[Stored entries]
-*-*-
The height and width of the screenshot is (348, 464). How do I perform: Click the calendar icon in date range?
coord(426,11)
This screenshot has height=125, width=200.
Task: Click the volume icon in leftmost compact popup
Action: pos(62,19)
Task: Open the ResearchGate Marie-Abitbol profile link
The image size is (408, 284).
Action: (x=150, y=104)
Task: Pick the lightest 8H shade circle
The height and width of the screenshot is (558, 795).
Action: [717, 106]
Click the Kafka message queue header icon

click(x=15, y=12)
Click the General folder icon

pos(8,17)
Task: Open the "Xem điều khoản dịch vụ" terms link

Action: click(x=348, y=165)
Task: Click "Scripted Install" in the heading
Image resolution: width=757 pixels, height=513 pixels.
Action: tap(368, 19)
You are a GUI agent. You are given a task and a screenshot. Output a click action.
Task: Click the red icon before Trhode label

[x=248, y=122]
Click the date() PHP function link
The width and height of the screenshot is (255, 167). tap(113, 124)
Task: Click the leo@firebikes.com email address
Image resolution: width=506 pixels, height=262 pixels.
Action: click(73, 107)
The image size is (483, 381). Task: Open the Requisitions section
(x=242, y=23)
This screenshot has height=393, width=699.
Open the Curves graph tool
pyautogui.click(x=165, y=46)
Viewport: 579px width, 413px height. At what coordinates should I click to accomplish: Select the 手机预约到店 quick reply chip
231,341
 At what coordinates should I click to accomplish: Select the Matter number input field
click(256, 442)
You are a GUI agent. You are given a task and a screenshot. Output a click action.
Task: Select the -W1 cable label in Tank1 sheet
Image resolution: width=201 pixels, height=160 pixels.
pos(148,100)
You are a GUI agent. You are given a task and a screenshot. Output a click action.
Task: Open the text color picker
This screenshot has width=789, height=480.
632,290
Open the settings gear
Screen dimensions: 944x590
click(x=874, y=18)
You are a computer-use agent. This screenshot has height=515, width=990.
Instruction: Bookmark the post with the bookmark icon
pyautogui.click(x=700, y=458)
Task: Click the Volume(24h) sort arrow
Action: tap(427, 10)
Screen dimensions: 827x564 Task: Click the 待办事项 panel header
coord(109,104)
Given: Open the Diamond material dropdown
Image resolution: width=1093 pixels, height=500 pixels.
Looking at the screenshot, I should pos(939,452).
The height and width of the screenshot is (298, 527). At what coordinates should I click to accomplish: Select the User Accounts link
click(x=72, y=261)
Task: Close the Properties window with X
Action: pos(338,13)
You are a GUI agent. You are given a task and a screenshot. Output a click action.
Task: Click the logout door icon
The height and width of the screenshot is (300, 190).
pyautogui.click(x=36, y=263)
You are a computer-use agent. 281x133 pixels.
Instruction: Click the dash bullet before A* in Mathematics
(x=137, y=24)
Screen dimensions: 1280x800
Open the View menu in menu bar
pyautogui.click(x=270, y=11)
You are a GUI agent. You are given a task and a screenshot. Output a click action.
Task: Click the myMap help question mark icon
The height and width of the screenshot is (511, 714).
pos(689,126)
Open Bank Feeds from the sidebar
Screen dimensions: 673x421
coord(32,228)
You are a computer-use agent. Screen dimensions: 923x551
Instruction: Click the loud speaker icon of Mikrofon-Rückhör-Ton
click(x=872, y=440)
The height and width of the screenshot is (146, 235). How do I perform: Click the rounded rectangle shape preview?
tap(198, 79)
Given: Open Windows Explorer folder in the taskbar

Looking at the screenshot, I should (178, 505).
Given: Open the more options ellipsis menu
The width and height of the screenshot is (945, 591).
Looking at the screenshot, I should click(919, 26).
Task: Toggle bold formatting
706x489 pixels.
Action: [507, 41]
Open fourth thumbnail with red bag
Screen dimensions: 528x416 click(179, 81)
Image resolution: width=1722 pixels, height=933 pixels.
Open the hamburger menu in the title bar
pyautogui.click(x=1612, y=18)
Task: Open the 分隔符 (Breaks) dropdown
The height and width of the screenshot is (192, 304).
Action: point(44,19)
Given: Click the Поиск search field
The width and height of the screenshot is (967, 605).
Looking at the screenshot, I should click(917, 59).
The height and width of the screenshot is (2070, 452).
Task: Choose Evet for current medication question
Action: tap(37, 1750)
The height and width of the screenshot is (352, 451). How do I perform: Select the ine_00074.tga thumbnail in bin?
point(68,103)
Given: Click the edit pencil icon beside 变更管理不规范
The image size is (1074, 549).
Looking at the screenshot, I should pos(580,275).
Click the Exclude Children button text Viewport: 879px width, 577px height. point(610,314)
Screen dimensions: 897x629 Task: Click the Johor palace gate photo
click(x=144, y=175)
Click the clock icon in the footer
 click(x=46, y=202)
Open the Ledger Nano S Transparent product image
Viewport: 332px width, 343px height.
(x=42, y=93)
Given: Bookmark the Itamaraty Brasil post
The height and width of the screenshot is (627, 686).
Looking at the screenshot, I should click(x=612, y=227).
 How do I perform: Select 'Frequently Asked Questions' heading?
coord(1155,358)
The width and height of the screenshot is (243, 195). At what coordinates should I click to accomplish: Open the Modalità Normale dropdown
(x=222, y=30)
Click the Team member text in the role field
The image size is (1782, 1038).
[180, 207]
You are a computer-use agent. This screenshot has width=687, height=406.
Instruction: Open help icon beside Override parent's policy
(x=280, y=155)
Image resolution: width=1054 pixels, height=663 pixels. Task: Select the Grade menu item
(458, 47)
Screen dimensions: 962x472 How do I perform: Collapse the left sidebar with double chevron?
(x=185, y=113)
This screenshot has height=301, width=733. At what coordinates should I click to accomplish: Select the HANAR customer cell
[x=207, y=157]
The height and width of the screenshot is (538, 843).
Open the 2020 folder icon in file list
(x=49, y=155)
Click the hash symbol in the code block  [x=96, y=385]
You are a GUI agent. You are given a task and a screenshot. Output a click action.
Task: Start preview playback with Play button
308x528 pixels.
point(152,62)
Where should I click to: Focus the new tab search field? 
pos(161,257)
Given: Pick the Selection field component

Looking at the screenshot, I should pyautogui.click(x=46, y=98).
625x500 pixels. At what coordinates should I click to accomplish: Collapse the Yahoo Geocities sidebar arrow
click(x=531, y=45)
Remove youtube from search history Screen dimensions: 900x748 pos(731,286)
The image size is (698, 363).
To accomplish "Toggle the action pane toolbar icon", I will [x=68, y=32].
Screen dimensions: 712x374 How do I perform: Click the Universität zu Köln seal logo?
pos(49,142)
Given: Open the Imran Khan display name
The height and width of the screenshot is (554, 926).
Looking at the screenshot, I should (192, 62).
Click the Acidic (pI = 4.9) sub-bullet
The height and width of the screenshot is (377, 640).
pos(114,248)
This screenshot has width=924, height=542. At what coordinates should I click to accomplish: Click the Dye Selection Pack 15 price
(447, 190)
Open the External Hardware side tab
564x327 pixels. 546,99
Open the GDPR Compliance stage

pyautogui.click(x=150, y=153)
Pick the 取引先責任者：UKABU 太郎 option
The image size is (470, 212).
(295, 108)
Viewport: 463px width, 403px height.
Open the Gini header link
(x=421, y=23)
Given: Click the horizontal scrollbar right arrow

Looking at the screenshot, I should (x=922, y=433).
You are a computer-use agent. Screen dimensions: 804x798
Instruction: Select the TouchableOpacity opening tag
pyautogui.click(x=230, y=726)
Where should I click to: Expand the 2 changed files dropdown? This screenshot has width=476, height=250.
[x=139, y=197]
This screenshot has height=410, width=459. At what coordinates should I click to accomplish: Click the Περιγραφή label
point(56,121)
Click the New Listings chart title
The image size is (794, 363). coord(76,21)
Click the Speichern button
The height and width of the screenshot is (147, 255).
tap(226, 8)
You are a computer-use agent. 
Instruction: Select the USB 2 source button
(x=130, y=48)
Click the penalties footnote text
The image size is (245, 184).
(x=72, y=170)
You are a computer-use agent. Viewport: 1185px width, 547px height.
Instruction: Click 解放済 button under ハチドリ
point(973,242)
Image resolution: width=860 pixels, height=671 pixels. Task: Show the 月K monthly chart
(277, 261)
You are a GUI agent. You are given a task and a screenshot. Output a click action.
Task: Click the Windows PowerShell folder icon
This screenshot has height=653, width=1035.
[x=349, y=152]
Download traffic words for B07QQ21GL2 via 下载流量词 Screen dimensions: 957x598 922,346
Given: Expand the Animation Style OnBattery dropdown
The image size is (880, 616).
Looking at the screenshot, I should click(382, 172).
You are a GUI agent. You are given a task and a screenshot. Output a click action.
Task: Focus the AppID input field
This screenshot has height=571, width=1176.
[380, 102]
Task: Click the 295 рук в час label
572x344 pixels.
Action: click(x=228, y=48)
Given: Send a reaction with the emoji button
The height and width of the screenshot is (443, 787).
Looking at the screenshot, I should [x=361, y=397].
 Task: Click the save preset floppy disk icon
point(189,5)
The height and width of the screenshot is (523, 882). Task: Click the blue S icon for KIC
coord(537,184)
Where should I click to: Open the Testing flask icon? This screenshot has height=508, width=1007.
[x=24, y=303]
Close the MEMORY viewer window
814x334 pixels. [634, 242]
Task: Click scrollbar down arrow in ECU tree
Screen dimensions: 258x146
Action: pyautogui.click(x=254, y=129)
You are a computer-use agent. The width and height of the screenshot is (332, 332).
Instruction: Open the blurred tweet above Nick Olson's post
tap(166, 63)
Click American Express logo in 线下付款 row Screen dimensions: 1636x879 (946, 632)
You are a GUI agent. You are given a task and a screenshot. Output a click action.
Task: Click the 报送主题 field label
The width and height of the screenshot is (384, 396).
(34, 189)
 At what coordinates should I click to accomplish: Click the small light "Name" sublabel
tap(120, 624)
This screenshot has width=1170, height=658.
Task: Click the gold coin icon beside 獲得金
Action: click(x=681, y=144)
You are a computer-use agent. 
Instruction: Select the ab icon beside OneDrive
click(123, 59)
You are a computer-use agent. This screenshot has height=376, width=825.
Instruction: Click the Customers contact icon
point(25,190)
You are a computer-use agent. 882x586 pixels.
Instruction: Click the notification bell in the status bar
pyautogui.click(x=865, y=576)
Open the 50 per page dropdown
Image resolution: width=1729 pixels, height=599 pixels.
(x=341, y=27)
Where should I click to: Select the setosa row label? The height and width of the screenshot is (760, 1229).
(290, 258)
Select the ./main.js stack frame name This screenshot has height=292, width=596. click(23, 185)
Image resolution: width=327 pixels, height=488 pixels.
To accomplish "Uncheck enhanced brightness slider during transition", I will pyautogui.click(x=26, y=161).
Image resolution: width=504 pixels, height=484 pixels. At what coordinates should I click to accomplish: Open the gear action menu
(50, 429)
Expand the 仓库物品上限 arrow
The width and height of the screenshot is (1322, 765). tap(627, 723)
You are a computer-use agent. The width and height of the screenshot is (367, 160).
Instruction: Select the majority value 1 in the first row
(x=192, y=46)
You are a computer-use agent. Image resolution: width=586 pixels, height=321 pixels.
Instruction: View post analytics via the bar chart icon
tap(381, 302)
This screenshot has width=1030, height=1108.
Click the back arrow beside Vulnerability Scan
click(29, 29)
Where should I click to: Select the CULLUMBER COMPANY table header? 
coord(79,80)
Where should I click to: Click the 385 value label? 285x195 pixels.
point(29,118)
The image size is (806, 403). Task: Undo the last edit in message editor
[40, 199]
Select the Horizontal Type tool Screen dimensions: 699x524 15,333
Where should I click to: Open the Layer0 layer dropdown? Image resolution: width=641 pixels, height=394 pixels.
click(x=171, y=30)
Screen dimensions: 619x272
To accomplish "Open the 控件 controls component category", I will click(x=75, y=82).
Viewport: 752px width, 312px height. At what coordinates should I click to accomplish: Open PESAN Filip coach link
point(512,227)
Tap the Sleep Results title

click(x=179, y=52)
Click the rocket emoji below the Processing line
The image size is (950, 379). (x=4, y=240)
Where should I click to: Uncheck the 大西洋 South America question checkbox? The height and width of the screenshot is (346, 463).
-*-*-
PROBLEM DETAILS => Show the lines of the records that include the string "Uncheck".

WRITTEN ANSWER =>
To accomplish "Uncheck enhanced brightness slider during transition", I will pyautogui.click(x=26, y=161).
Where should I click to: Uncheck the 大西洋 South America question checkbox? The height and width of the screenshot is (346, 463).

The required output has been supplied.